Is the AI Hype Causing Misconceptions?

Having wandered down memory lane and remembered fondly (or not) Clippy and Spellchecker coming to our desktops, we need to look at what the situation is now. The evolution of processors and cloud technologies has put Clippy on steroids and given it access to an unfathomable amount of information. Should this not be seen as positive and progressive? I believe it should, but, as I will cover in the other parts of this series, we must consider the challenges we will face along the way and prepare in advance of scaled consumption. 

Machine Learning. Human Innovation

The current AI and ML that is publicly available is, without a doubt, a disruptor of our daily lives, but it is also gives us the power to support our innovative side. With correct and responsible use of AI and ML we should be able to remove the mundane, simple, and repetitive tasks from a lot of our daily lives and instead focus on the human elements, like emotion and creativity. 

“Facts rule the world, emotions run the world”, my father taught me, and we must keep this in perspective as we look at the utilisation of AI and ML in our daily lives. Any machine can elicit an emotional response, but it cannot experience one. The human experiences of reasoning, feeling and truly understanding can never be replaced by a machine. 

We must use the disruptive power of AI and ML to allow us room to create and innovate. 


However, AI comes in many forms and use cases; from the likes of Microsoft CoPilot, which focuses on productivity enhancements, to fully bespoke Large Language Models (LLM) designed to analyse data - either from an exception or a classification level.

AI is an overly generic term, but hopefully this article will have given you some food for thought about how you interpret the term and apply it to your business. The remaining articles in this series will help prepare you by providing insight, opinions and maybe some more food for thought around how, when, and most importantly why you will embark on your AI journey. 

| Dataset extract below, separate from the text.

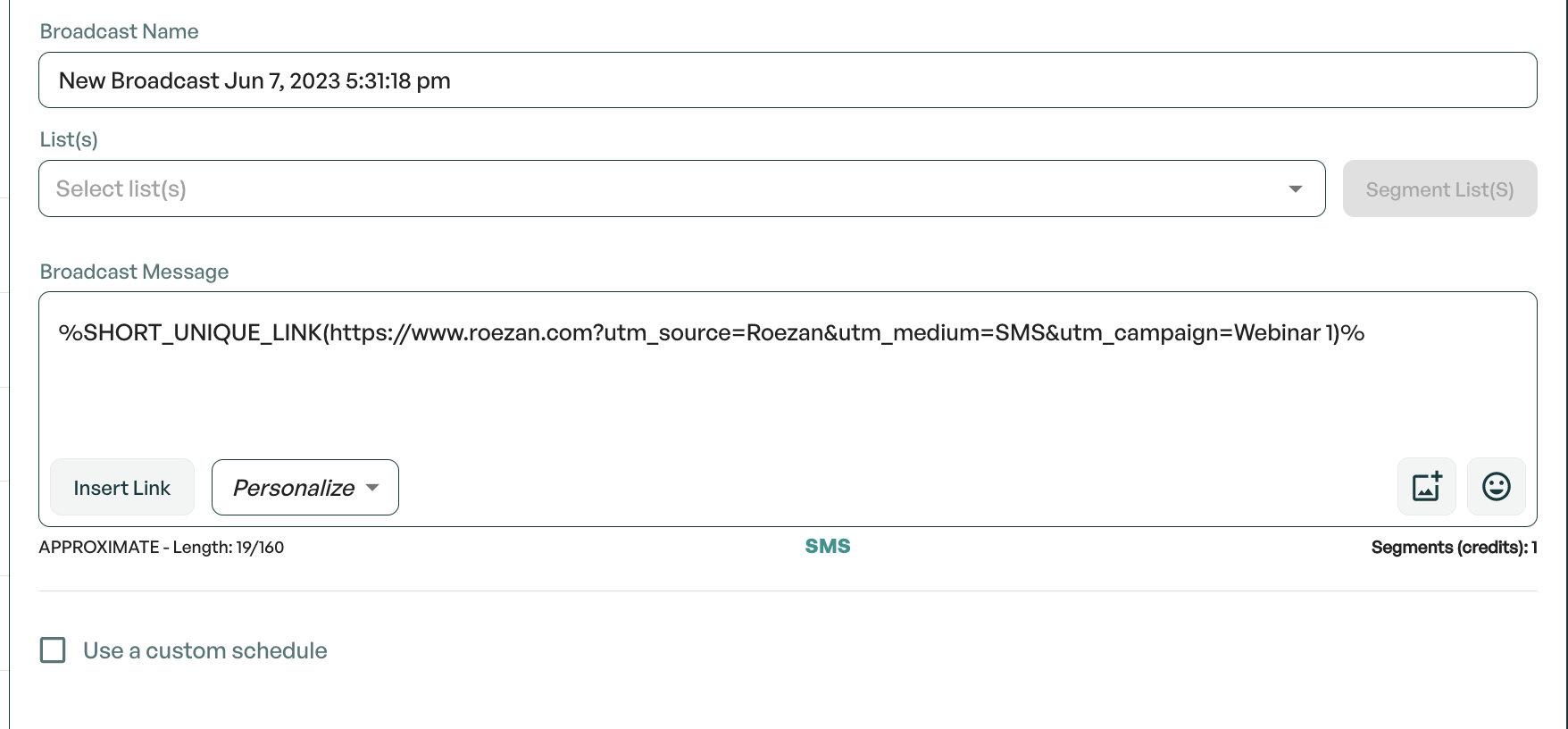
Task: Click the Broadcast Message label
Action: click(x=135, y=272)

What more can I do to enhance AI? 

Assuming you have a clear vision and purpose for AI within your organisation, there are many solutions you can consider to provide more relevant data to your AI solution. Imagine that the purpose of the AI you have selected was to improve employee experience in your workplace. This could be through IoT devices that measure the environment, or it could be linked to sound measurement information provided by unified communication platforms to show background noises impacting employees. In short, the provision of relevant, real-time data will help improve the quality of the analytical work that AI will be preforming. 

How can I prepare for AI?

There are many steps on the journey to being ready to safely introduce AI to your environment. CDW offers readiness assessments, but outside of this you need to be very clear on the expected gains; is it time, data, productivity or a combination? Having this clarity of purpose along with support from the organsiational leaders will help you start out on the right foot. 

What are the benefits and challenges of AI in the workplace? 

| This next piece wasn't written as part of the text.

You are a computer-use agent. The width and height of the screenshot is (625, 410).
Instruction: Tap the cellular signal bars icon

There is a lot to be considered when creating the pro/con table for AI. Fortunately, I will be touching on this in later articles in this series. 

Help! Our users are already using internet-based AI solutions and I’m worried we’re leaking data. 

This is a very real concern, and one that I believe all businesses will face at one time or another. There are several steps you can take and CDW can help you with this scenario. Initially, user education and blocking of these specific internet services will help you create room to audit and understand what, if anything, has been shared and why.  

The ‘why’ will help you to understand why users require access to AI, and to develop a business case to either create policies or platforms to enable the use of AI in your environment. It is not a case of ‘if’ but ‘when’ your environment is ready for AI.